判例のページでは、この控訴事件の判決決定年月日はいつとされていますか。

» **掲載文**
○ ○ ○ ○ ○

判例データベース
H社雇用契約上の地位確認等請求控訴事件
- 事件の分類
- 雇止め
- 事件名
- H社雇用契約上の地位確認等請求控訴事件
- 事件番号
- 東京高裁 − 昭和61年(ネ)第2116号
- 当事者
- 控訴人 株式会社H
被控訴人 個人2名 - 業種
- サービス業
- 判決・決定
- 判決
- 判決決定年月日
- 1987年03月25日
- 判決決定区分
- 控訴棄却(控訴人敗訴)
- 事件の概要
- 被控訴人Aは、昭和40年、被控訴人Bは昭和49年に株式会社Hにパートとして雇用された。その際、雇用契約書を交わしたり、期間を定めたりはしていなかったが、その後昭和55年ころから、パート従業員の雇用期間を1年と明記する労働契約を締結するようになり、Aは2回更新し、Bは1回更新した。昭和58年4月、A、Bに対して、同年5月に期間満了し契約更新はしない旨の通告がなされた。これに対し、Aらは地位保全の仮処分を申請し、静岡地裁は認容した(昭和58年8月16日)。その後、両者間に和解が成立したため、右仮処分は事情変更を理由として取消す判決が下された(昭和59年11月20日)。

○ ○ ○ ○ ○

» **資料の抜粋**
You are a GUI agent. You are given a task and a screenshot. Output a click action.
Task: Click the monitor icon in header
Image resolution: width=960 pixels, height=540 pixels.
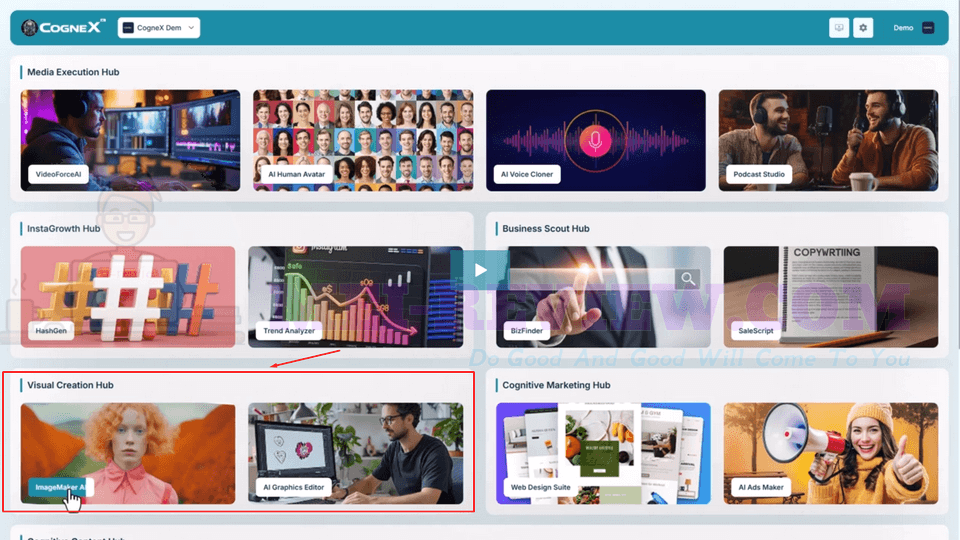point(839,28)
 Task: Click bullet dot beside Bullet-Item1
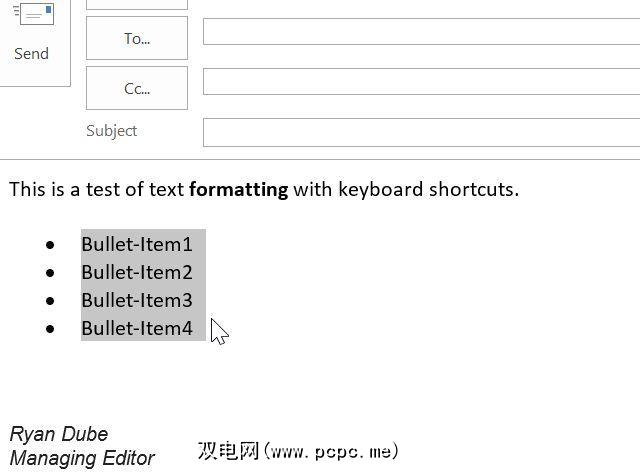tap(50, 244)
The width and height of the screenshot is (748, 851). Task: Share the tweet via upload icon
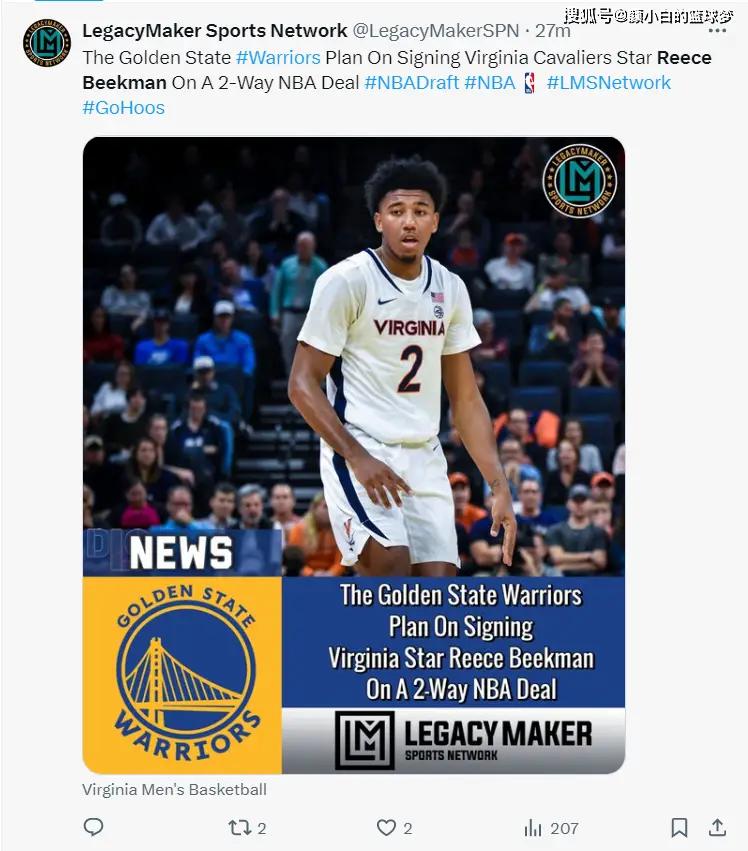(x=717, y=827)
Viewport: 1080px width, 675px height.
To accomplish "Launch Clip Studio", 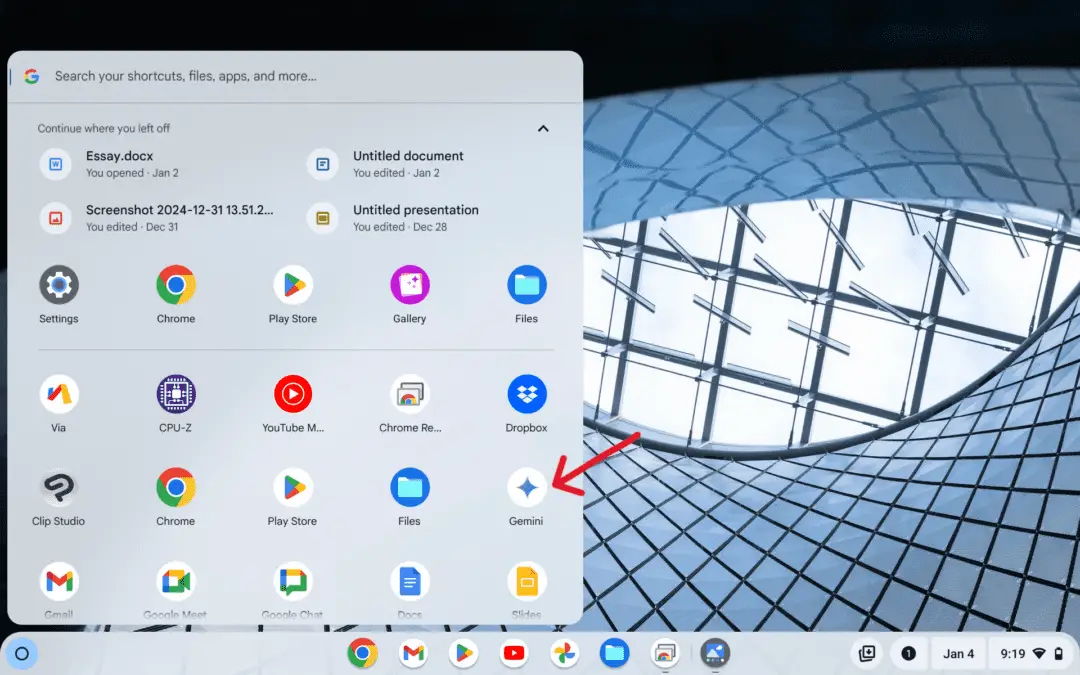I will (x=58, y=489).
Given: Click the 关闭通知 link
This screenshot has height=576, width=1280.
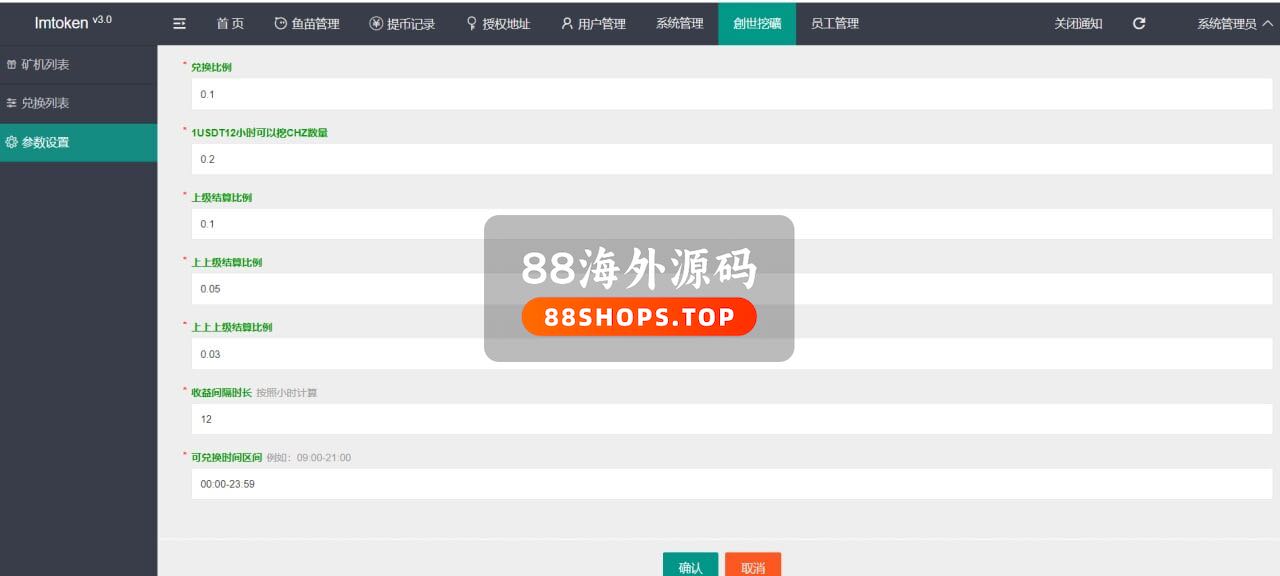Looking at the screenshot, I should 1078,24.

○ ○ ○ ○ ○

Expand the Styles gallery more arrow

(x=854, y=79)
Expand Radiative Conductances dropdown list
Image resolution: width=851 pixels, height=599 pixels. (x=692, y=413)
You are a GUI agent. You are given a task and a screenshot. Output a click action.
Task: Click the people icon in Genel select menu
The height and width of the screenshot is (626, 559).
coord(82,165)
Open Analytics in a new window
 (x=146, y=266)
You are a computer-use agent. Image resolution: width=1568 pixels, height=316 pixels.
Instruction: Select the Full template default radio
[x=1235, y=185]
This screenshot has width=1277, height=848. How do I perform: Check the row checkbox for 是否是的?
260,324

○ ○ ○ ○ ○

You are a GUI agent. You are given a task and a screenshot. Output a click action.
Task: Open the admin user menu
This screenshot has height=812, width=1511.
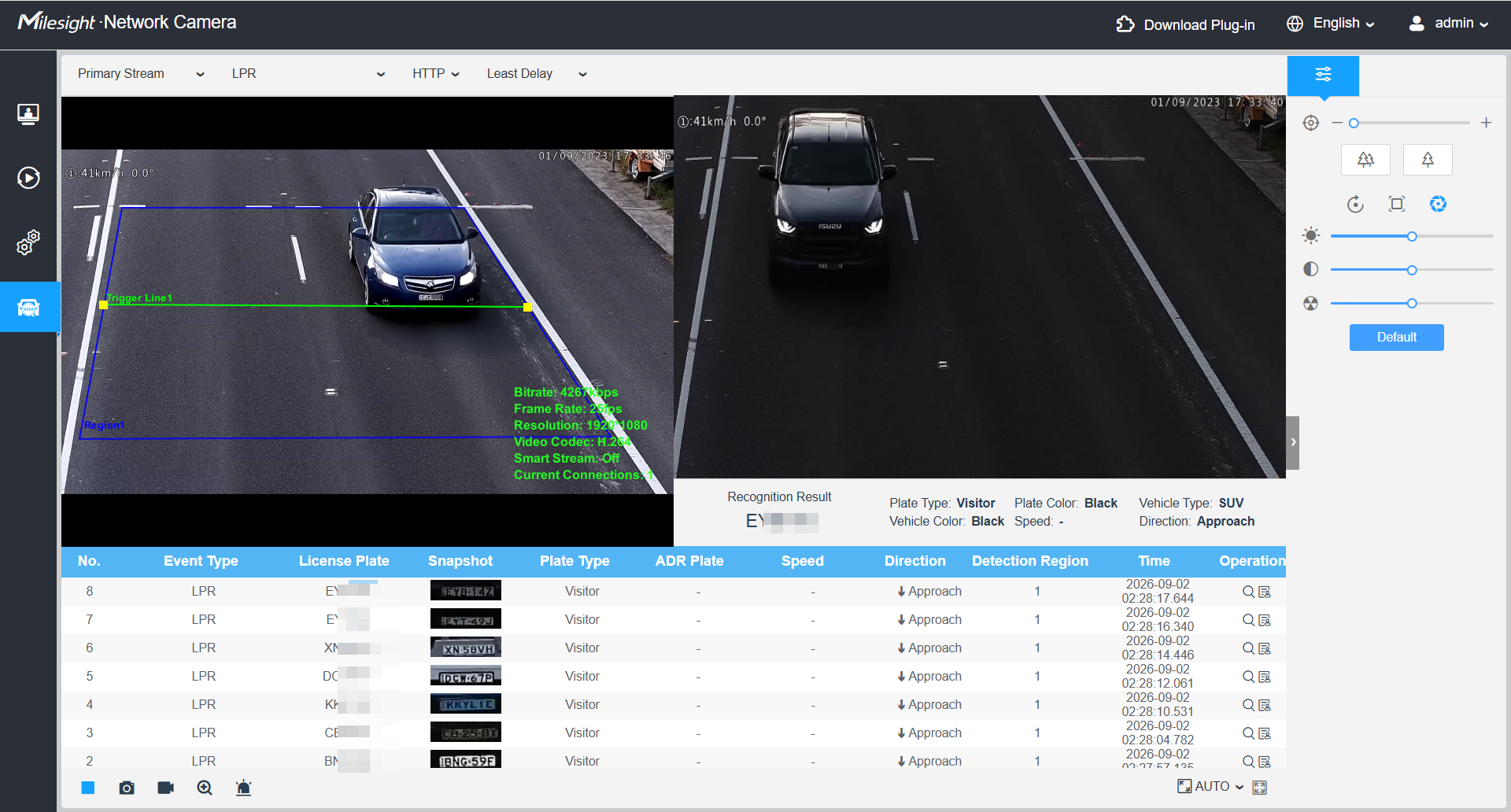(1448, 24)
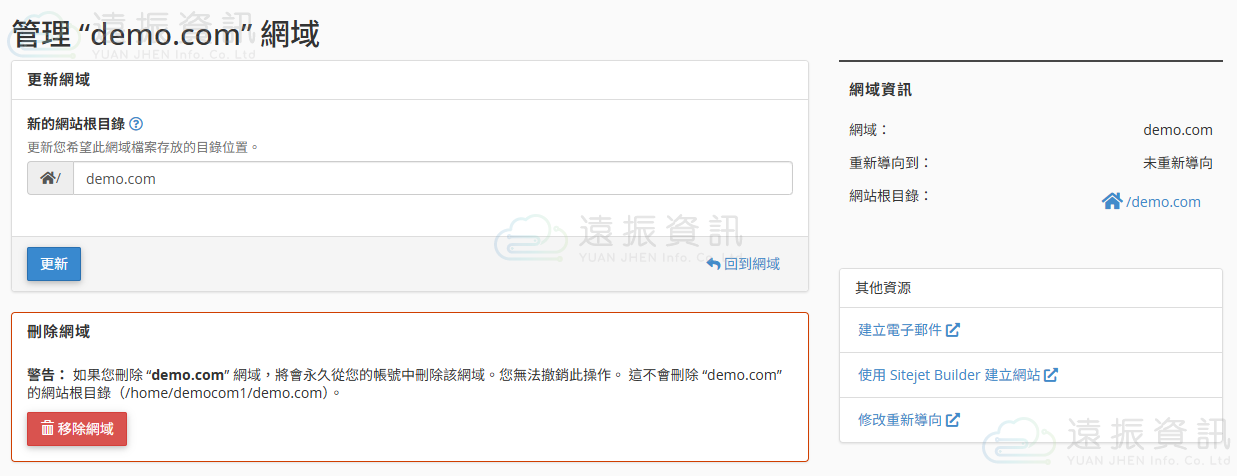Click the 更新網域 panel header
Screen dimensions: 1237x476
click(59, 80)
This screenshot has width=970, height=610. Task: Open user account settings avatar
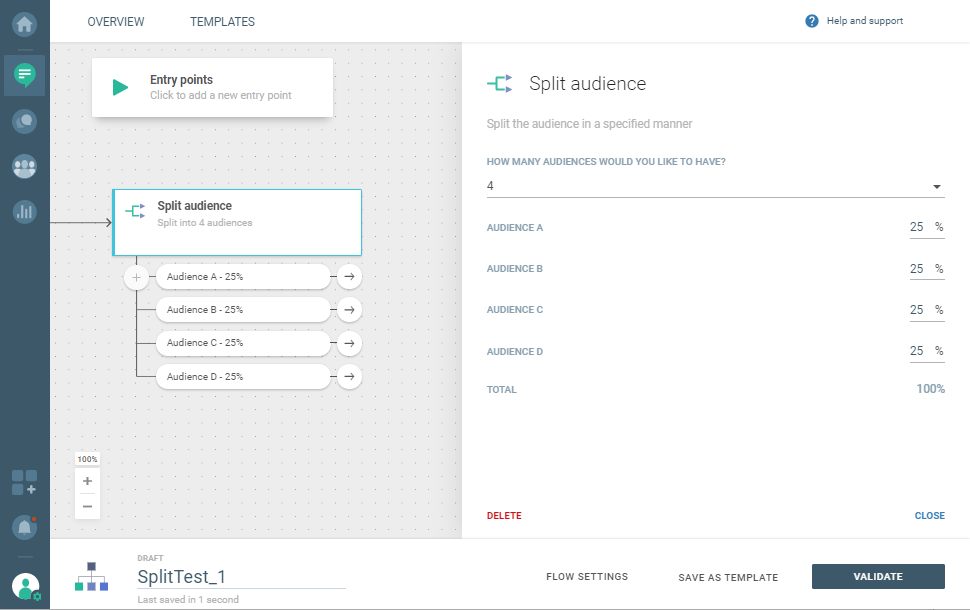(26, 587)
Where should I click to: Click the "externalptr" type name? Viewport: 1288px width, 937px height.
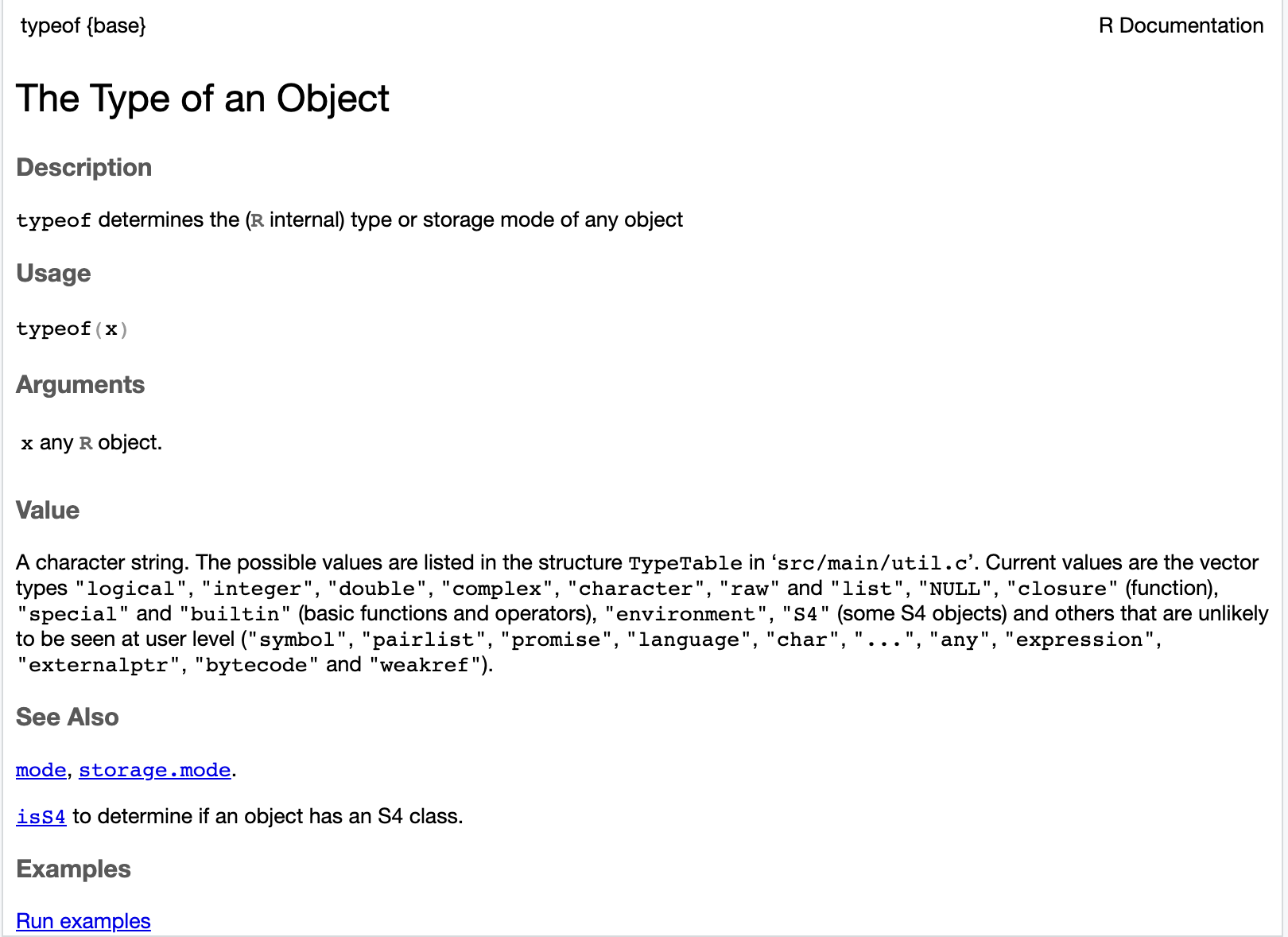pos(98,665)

○ ○ ○ ○ ○

» **解答**
1987年03月25日です。